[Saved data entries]
------------------------------

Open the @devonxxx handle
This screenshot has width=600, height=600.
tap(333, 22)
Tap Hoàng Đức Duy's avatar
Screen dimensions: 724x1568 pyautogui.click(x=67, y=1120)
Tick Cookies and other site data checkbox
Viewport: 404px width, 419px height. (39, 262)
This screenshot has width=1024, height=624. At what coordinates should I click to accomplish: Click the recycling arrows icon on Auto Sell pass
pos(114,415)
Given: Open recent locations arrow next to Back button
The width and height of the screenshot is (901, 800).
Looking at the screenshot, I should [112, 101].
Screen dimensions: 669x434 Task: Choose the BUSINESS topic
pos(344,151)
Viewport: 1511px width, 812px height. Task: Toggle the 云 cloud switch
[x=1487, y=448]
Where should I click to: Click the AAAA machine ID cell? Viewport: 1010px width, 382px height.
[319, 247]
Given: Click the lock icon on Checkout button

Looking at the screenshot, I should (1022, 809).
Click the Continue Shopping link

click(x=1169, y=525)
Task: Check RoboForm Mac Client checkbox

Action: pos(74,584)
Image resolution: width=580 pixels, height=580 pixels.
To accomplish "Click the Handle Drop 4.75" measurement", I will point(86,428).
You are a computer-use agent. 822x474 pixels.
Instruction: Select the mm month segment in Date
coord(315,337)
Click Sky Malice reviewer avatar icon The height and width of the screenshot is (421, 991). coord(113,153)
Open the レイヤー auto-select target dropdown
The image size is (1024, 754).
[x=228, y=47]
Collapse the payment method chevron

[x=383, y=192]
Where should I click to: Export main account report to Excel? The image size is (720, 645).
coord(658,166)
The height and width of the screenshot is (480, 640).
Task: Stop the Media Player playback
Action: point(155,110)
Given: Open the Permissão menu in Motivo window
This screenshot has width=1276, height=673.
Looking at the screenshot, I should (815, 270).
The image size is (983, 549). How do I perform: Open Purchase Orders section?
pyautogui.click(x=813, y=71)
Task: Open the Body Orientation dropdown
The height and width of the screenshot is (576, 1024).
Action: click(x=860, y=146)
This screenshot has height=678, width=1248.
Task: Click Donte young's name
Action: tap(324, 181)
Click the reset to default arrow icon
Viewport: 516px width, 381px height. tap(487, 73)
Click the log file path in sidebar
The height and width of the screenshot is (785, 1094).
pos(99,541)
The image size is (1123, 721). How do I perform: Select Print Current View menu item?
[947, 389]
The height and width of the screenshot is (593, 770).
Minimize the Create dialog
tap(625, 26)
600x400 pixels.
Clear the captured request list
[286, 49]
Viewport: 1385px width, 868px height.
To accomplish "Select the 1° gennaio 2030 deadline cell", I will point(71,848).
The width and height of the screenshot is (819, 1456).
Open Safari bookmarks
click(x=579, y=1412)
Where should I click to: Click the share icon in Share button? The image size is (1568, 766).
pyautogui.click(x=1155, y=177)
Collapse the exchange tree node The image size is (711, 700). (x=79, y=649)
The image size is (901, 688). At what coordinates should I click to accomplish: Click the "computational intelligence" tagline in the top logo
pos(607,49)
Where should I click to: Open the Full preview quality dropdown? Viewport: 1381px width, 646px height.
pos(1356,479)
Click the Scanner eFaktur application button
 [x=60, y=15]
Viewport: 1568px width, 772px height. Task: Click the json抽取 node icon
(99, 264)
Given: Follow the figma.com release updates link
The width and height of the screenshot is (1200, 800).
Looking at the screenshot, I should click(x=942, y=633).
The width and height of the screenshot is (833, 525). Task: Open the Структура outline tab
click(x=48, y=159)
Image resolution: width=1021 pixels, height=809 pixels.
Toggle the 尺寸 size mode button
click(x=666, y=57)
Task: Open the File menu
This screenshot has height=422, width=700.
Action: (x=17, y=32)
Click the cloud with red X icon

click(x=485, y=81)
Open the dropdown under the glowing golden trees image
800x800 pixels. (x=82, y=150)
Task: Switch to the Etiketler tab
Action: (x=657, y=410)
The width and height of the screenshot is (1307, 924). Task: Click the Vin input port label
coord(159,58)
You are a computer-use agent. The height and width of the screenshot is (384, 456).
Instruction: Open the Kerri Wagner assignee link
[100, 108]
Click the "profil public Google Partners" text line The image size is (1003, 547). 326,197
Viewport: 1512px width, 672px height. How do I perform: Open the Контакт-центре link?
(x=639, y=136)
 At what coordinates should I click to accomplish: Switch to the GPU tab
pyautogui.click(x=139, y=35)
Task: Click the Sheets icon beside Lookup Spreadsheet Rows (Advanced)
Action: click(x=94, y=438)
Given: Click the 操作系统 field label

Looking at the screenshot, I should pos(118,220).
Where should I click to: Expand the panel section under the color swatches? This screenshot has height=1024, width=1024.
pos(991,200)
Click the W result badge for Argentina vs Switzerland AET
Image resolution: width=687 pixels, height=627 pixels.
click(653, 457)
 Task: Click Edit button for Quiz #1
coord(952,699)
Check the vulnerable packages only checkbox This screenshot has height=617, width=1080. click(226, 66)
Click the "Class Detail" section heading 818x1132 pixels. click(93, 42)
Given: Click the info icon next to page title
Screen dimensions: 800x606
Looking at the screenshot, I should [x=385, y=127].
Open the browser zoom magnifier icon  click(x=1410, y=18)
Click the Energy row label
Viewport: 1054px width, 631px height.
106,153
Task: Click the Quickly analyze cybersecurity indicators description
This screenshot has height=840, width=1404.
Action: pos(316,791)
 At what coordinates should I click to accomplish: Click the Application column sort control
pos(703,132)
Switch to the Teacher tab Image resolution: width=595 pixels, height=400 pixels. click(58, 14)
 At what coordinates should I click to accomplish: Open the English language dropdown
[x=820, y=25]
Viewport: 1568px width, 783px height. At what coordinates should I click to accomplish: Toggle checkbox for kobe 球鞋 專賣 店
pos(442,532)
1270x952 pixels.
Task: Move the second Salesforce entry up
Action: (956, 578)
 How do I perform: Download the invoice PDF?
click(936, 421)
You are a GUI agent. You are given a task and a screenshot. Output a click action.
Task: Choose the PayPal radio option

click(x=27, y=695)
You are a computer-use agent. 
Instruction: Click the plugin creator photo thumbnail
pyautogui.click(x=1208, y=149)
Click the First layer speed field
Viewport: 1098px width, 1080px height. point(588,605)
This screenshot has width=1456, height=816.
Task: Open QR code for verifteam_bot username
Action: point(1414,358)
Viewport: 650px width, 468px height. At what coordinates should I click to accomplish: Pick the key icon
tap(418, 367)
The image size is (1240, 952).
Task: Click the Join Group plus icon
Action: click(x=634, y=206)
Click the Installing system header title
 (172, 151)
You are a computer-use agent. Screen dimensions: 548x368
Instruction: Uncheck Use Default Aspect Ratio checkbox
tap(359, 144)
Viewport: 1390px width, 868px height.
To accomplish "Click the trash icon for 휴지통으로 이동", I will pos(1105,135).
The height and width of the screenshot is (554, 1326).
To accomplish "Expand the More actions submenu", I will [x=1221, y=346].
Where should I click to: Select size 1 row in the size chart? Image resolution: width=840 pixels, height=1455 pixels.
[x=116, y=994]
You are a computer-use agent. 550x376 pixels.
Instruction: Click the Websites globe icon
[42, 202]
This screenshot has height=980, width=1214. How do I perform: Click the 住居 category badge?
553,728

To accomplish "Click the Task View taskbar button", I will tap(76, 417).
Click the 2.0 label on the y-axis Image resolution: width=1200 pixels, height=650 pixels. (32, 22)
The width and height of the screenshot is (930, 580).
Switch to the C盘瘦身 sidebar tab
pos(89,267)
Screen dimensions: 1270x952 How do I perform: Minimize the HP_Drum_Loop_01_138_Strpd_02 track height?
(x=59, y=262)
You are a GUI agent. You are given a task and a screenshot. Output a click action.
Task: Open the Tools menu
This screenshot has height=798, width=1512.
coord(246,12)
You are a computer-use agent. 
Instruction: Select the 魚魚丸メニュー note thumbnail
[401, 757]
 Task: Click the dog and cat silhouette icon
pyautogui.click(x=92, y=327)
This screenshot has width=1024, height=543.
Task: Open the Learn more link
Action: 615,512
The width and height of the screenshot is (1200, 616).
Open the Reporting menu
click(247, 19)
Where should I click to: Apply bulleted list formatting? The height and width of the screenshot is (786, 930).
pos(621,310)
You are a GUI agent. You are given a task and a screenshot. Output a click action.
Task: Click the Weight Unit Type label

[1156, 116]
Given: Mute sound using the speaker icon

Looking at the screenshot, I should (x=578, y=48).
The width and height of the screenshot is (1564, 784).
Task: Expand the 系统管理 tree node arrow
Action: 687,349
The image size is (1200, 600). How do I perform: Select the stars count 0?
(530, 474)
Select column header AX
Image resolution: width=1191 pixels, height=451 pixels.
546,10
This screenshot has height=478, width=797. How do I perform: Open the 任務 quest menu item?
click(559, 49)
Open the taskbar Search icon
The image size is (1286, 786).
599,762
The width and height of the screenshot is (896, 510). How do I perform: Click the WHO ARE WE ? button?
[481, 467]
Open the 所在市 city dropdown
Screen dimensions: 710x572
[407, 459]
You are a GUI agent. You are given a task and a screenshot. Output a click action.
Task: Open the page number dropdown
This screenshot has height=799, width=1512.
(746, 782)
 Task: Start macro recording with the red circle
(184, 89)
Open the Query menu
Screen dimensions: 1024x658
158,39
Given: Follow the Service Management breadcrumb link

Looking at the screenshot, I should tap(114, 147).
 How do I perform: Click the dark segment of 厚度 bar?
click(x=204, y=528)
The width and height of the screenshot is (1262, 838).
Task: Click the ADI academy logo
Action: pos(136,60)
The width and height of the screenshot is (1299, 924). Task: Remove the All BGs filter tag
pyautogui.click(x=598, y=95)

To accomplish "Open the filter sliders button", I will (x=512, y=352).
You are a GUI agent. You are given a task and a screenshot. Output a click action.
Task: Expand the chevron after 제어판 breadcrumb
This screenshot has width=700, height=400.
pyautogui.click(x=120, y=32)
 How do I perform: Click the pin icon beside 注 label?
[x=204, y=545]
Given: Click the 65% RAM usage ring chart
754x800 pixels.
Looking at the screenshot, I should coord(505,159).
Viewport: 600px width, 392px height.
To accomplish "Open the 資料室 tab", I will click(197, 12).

------------------------------

An exact repeat of the lines from the one containing "How do I perform: Click the dark" through the final line of the entries is the whole answer.

 How do I perform: Click the dark segment of 厚度 bar?
click(x=204, y=528)
The width and height of the screenshot is (1262, 838).
Task: Click the ADI academy logo
Action: pos(136,60)
The width and height of the screenshot is (1299, 924). Task: Remove the All BGs filter tag
pyautogui.click(x=598, y=95)

To accomplish "Open the filter sliders button", I will (x=512, y=352).
You are a GUI agent. You are given a task and a screenshot. Output a click action.
Task: Expand the chevron after 제어판 breadcrumb
This screenshot has width=700, height=400.
pyautogui.click(x=120, y=32)
 How do I perform: Click the pin icon beside 注 label?
[x=204, y=545]
Given: Click the 65% RAM usage ring chart
754x800 pixels.
Looking at the screenshot, I should coord(505,159).
Viewport: 600px width, 392px height.
To accomplish "Open the 資料室 tab", I will click(197, 12).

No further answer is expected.